Amazon has recently chosen to close down its large charity platform as part of the company’s recent efforts to reduce total costs.
Known as the AmazonSmile, the program lets customers donate a percentage of their purchases through the company to a selection of non-profit organizations and is now slated to come to a close by the end of next month, according to a Wednesday announcement from the online retailer.
“We are writing to let you know that we plan to wind down AmazonSmile by February 20, 2023,” stated Amazon. “We will continue to pursue and invest in other areas where we’ve seen we can make meaningful change — from building affordable housing to providing access to computer science education for students in underserved communities to using our logistics infrastructure and technology to assist broad communities impacted by natural disasters.”

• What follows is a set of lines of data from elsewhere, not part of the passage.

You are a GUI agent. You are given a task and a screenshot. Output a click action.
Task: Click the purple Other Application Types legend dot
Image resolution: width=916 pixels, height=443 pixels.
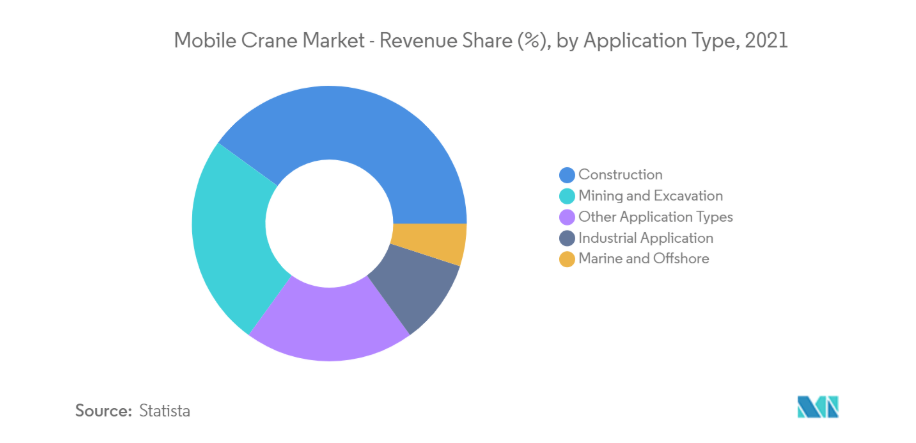567,217
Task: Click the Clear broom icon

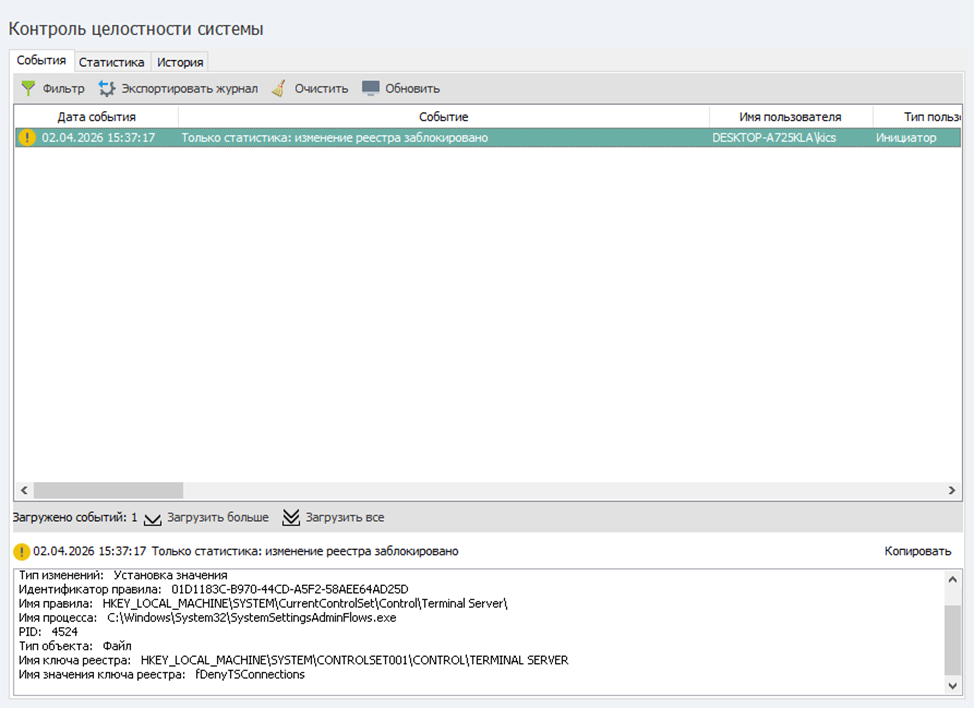Action: (279, 88)
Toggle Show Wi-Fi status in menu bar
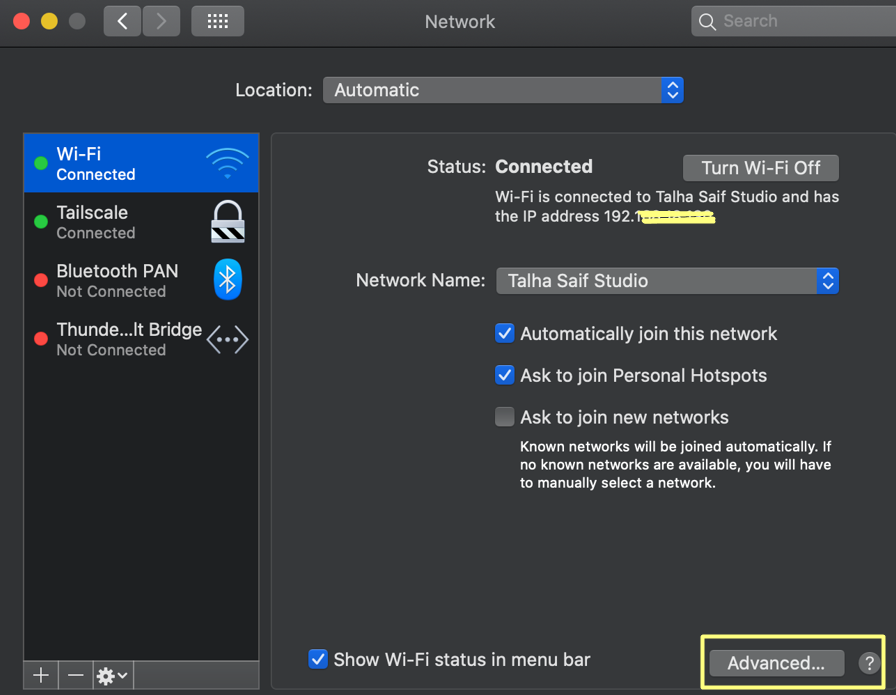 click(318, 659)
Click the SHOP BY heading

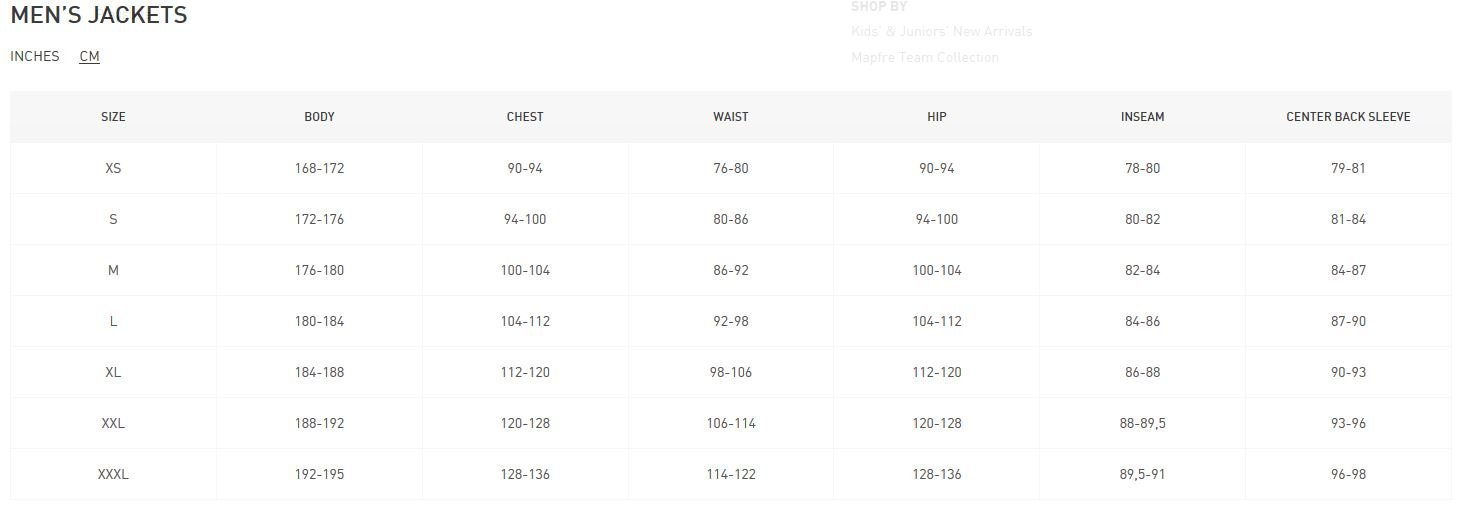[x=878, y=7]
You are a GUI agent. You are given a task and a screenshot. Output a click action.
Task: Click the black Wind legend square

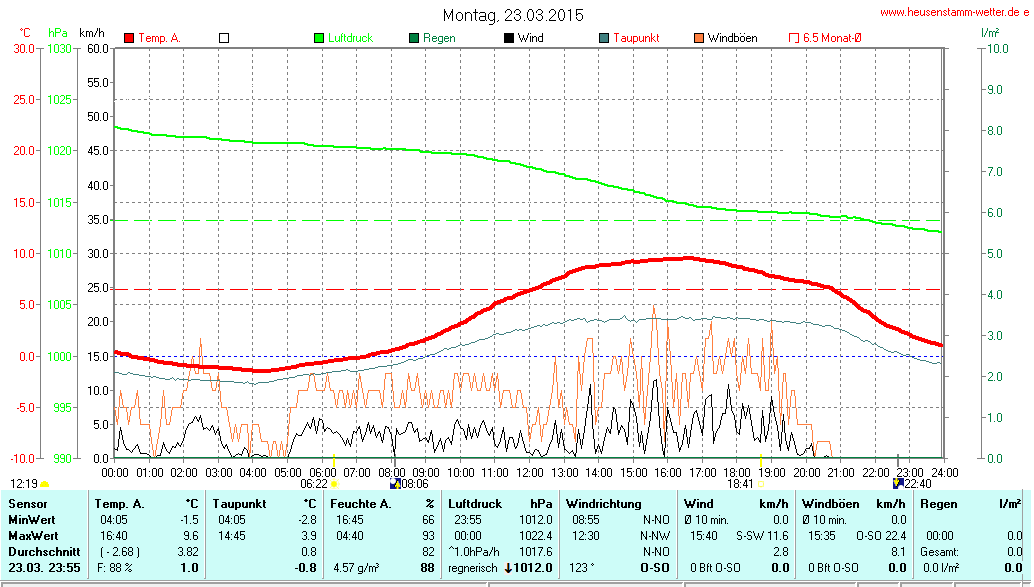pyautogui.click(x=509, y=38)
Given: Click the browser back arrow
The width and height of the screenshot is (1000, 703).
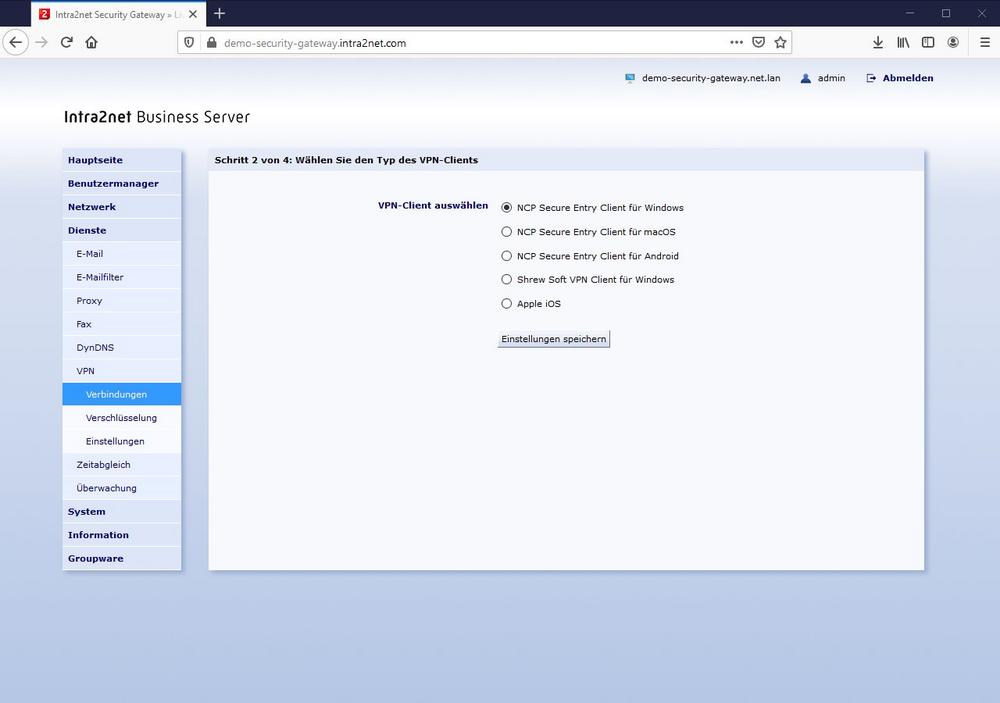Looking at the screenshot, I should (16, 43).
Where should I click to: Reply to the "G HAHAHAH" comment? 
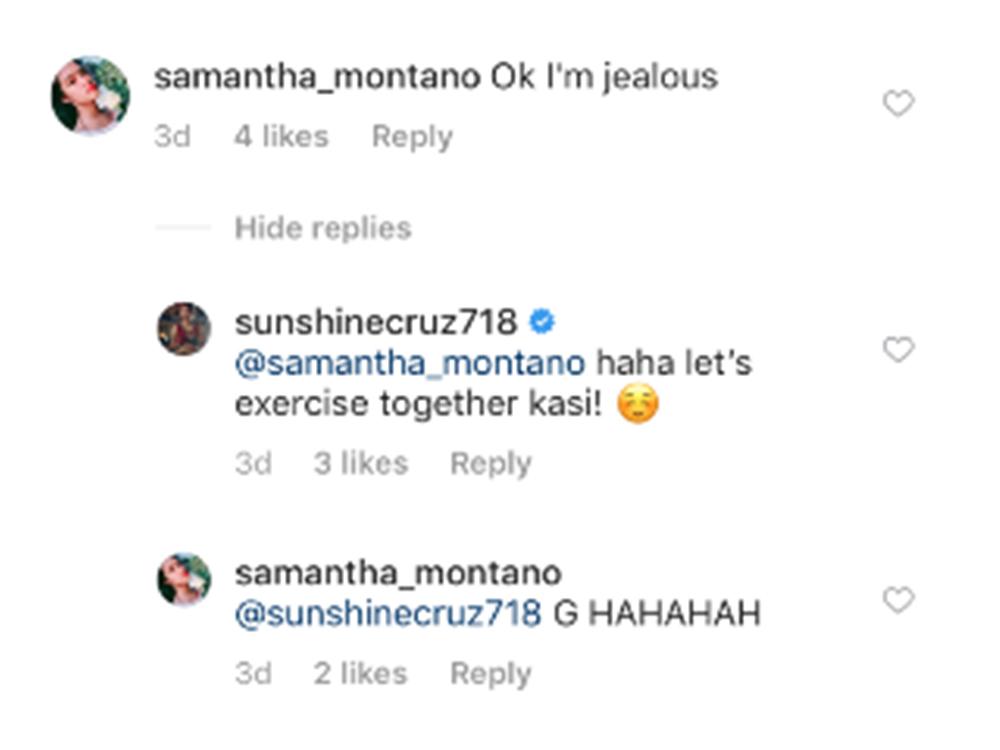[x=490, y=673]
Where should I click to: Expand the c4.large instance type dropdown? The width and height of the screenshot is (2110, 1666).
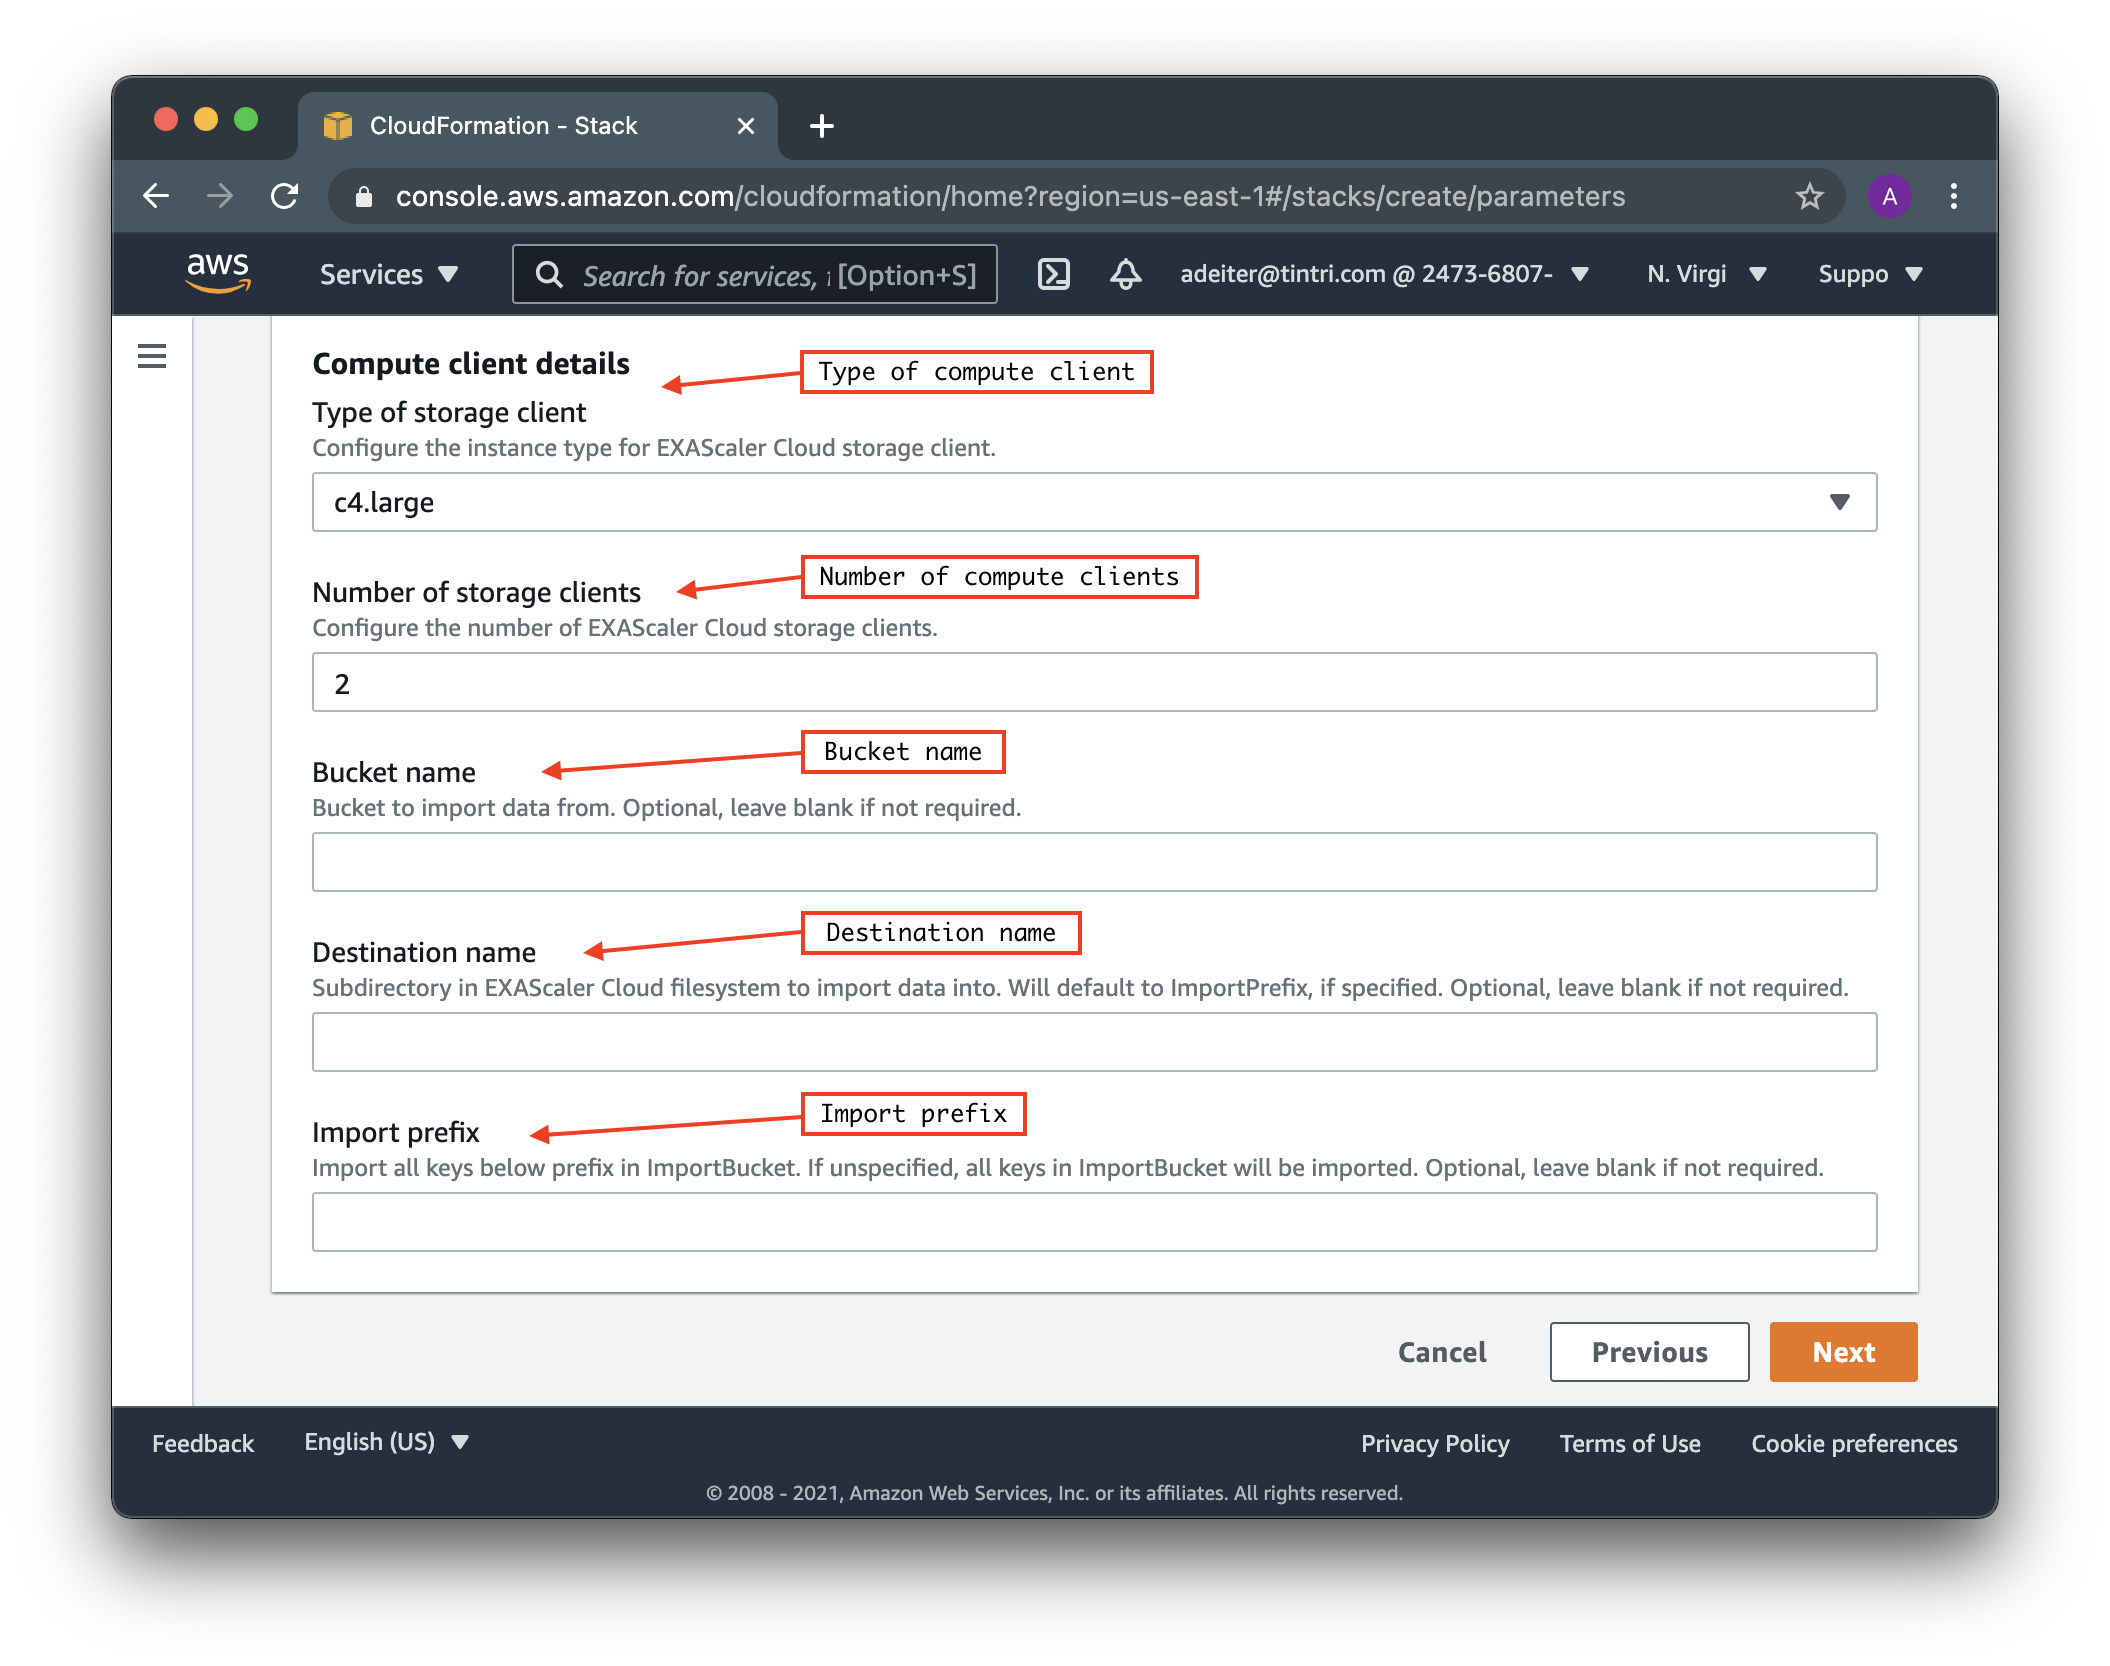pyautogui.click(x=1094, y=502)
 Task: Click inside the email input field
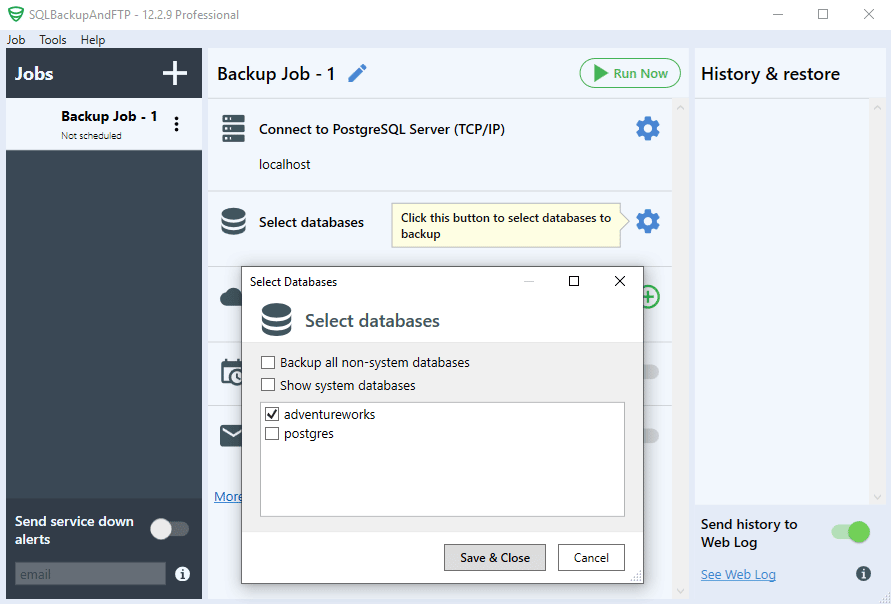click(x=90, y=574)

Amazon stated that it would still assist the charities that receive donations via the program throughout this period of transition. The company expressed that it would provide a one-time donation “equivalent to three months of what they earned in 2022 through the program.”
The stock for the company has dropped quite a bit over the past year, with a loss of $1 trillion in overall market capitalization from its previously established high back in 2021, as reported by the Washington Examiner. Amazon has also recently dont a number of other significant changes, including an abrupt closure of its telehealth service and halting the construction of a number of planned warehouses.
Back on the 4th of January, Andy Jassy, the CEO of Amazon, revealed that the company planned to get rid of close to 18,000 jobs, with the majority of those jobs being from Amazon Stores and those employed in its People, Experience, and Technology (PXT) organization.
“Amazon has weathered uncertain and difficult economies in the past, and we will continue to do so. These changes will help us pursue our long-term opportunities with a stronger cost structure,” stated Jassy.
Amazon is not by itself in this choice from technology companies announcing downsizing efforts in recent weeks. For example, Microsoft announced this past week that it is going to be cutting close to 10,000 employees throughout the next few months in order to reduce overhead, with the downsizing accounting for roughly 5% of its workforce.
Firms throughout the sector have elected to fire close to 90,000 workers, as reported by a release from CrunchBase, which included stats from both larger corporations like Amazon and small businesses alike.